Let's get the obvious reasons out of the way first. Sex often, though not always, happens at night in a bed and is physically exhausting. If you're tired to begin with, all that physical exertion only adds to it, and since you're already in bed, it's only natural to be sleepy. Compounding this is the fact that sex dominates your attention when you're having it (and sometimes when you're not), so you don't pay attention to your breathing and wind up breathing shallowly and holding your breath pretty often. These aren't really the sorts of things you want to do during vigorous exercise, as they lead to oxygen deprivation and—all together now—sleepiness.

There's also the biochemistry of the orgasm to consider.

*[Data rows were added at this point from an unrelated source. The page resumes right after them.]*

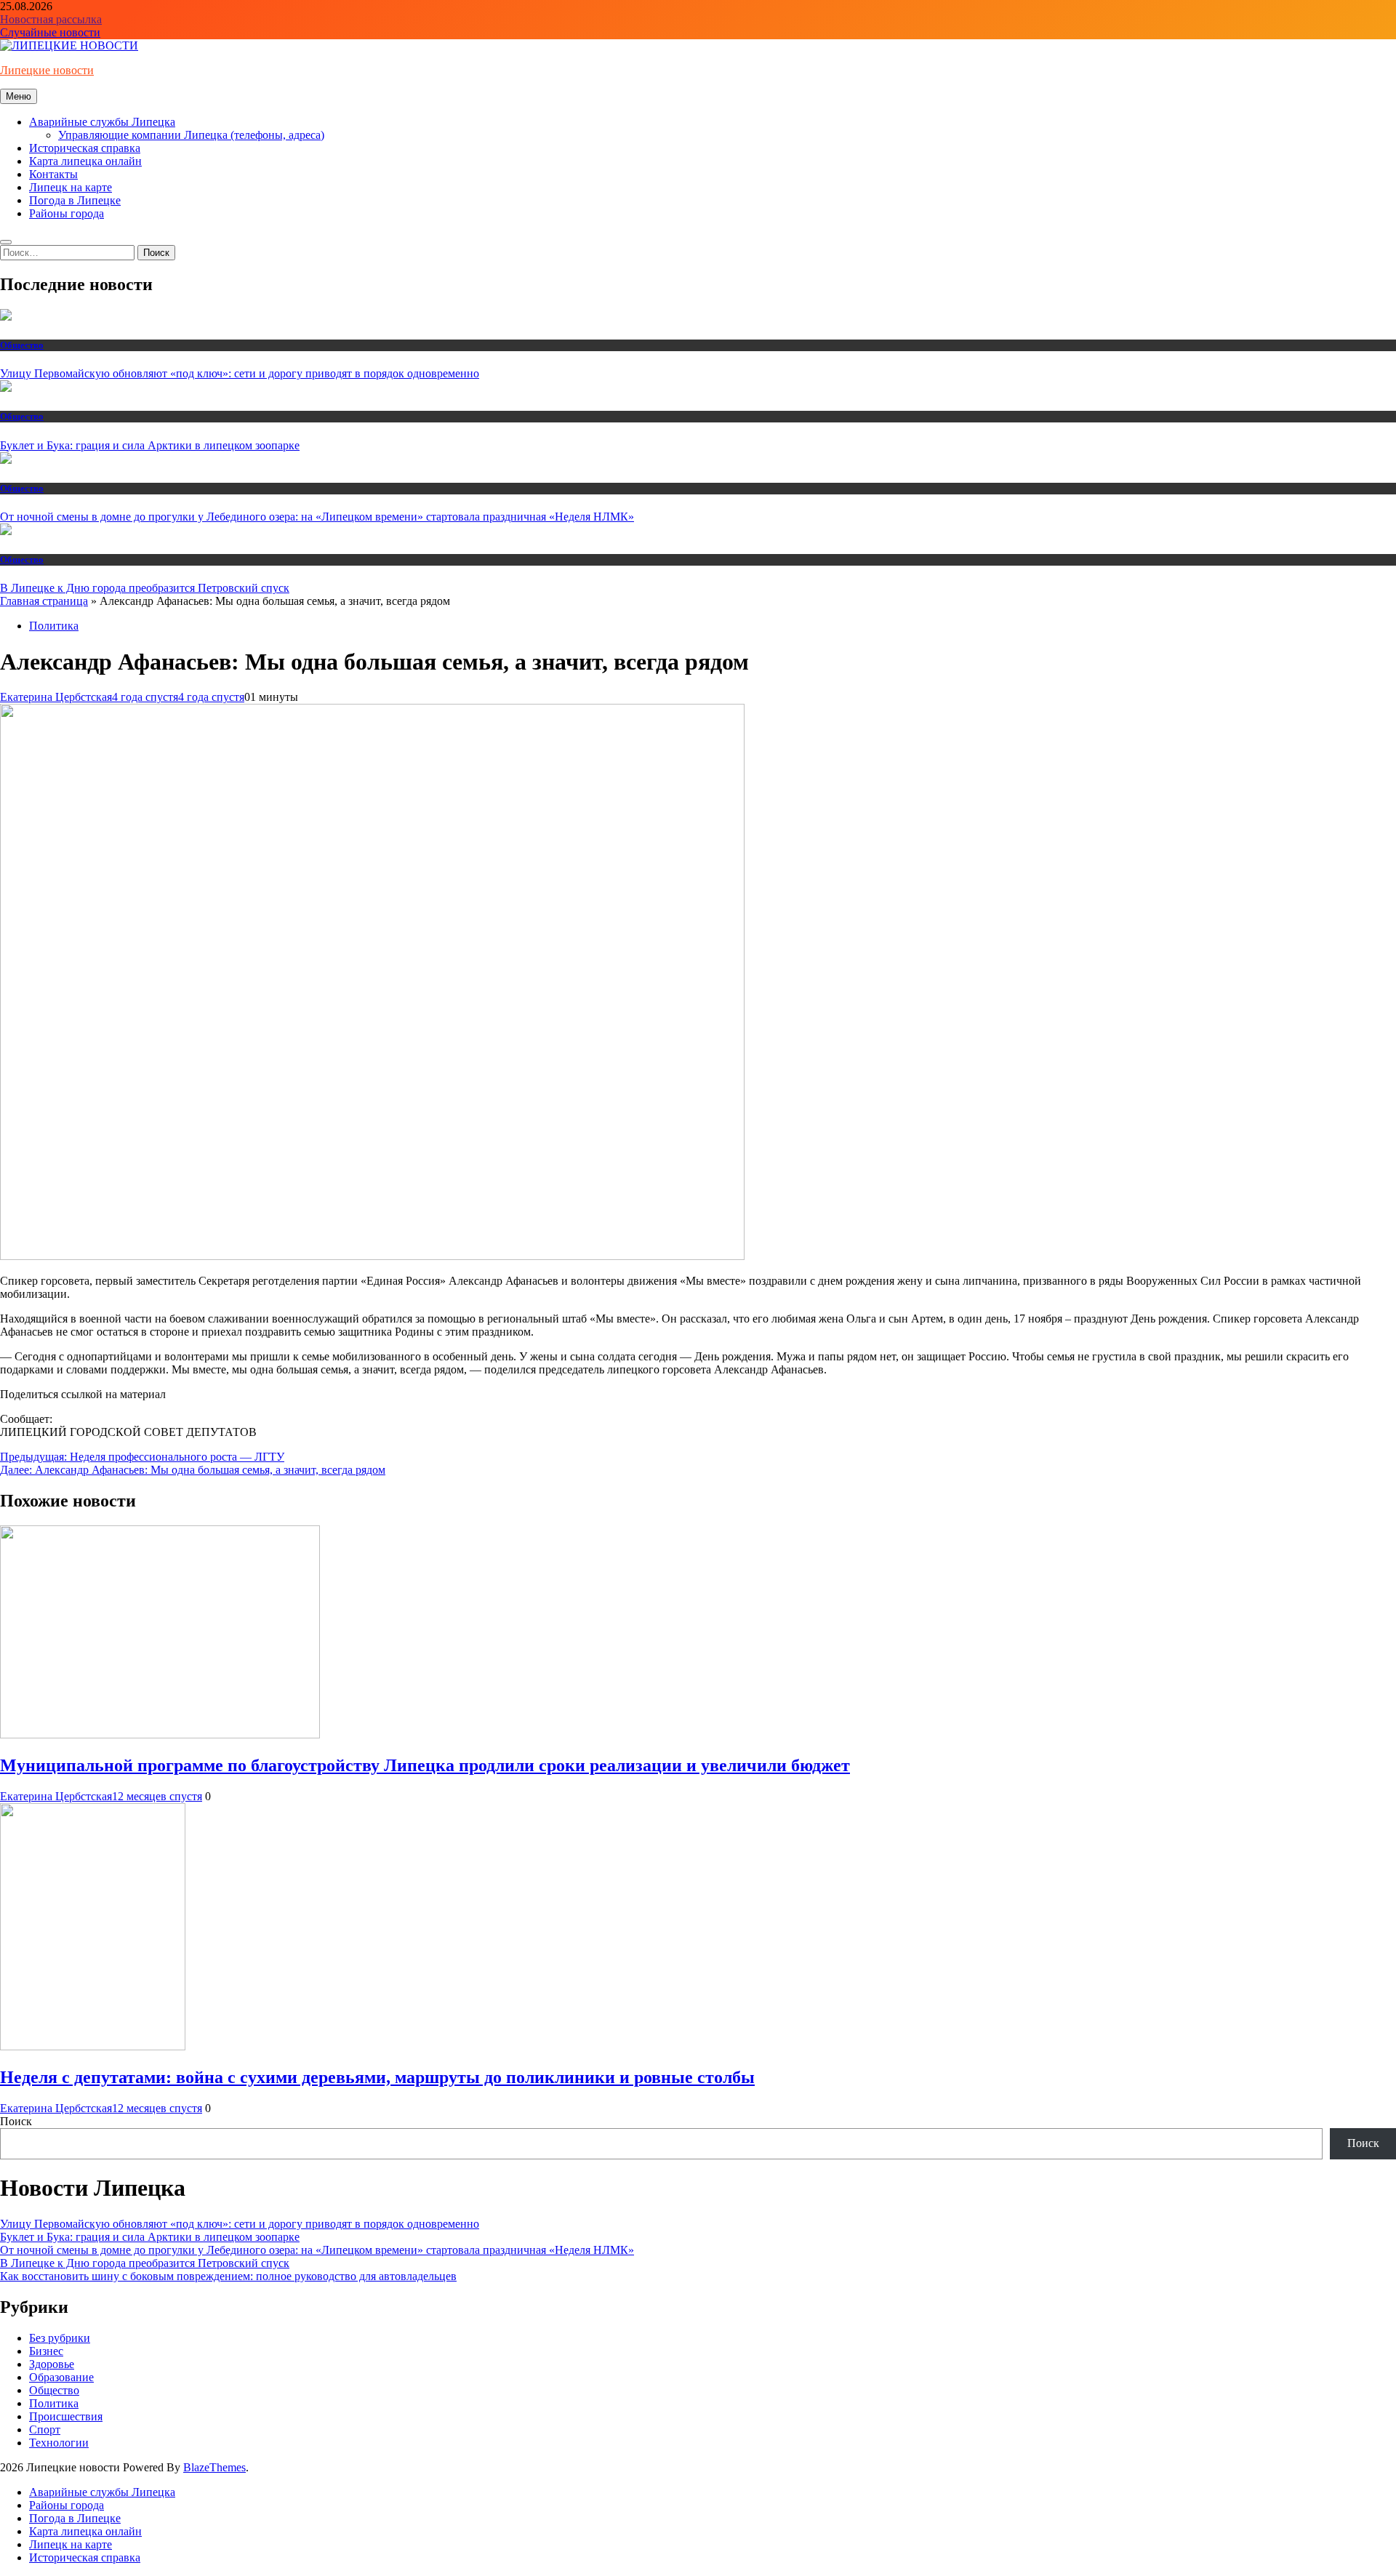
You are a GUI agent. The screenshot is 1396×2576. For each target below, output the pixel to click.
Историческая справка (84, 148)
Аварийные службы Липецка (102, 122)
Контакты (53, 174)
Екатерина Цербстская (56, 697)
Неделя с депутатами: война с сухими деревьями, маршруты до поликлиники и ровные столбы (377, 2077)
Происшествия (66, 2416)
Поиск (16, 2121)
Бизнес (46, 2351)
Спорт (44, 2429)
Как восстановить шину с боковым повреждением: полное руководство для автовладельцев (228, 2276)
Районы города (66, 213)
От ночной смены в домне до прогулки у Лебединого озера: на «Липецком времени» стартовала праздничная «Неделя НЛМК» (317, 516)
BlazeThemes (214, 2467)
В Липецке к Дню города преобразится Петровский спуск (144, 588)
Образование (61, 2377)
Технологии (59, 2442)
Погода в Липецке (75, 200)
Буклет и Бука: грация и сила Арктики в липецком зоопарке (150, 445)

After sex, a man's brain releases a slew of hormones and neurotransmitters. Some of them, like prolactin, oxytocin and vasopressin, have been linked to sleep as well as sex. Prolactin plays a role in sexual satisfaction by counteracting the effects of dopamine** (which is responsible for sexual arousal). It's also been shown that the artificial delaying of an REM sleep period disrupts the rhythm of prolactin release, and that REM sleep is reduced in mice with prolactin deficiencies. Oxytocin and vasopressin have also both been implicated in the body's regulation of sleep cycles. While none of these chemicals are fully understood and their links to sleep aren't concrete, the circumstantial evidence suggests that they may play a part in pulling you off to a post-coital snooze.

What About the Ladies?

The phenomena of men falling asleep soon after sex is a little more well established than women doing the same—at least in that people notice it enough to make jokes about it on sitcoms, and write in to mental_floss asking about it. While I haven't been able to find any science-backed evidence that post-sex sleepiness definitively affects men more than women, there are a few hypotheses floating around as to why it seems that way. In their 2006 book Why Do Men Fall Asleep After Sex?, Mark Leyner and Billy Goldberg, M.D. suggest that exertion during sex depletes the muscles of energy-producing glycogen. Because men usually have more muscle mass, they get more tired. And it's entirely possible that women get just as sleepy, just as fast as men do after orgasm, but women simply have orgasms during sex less often than men do.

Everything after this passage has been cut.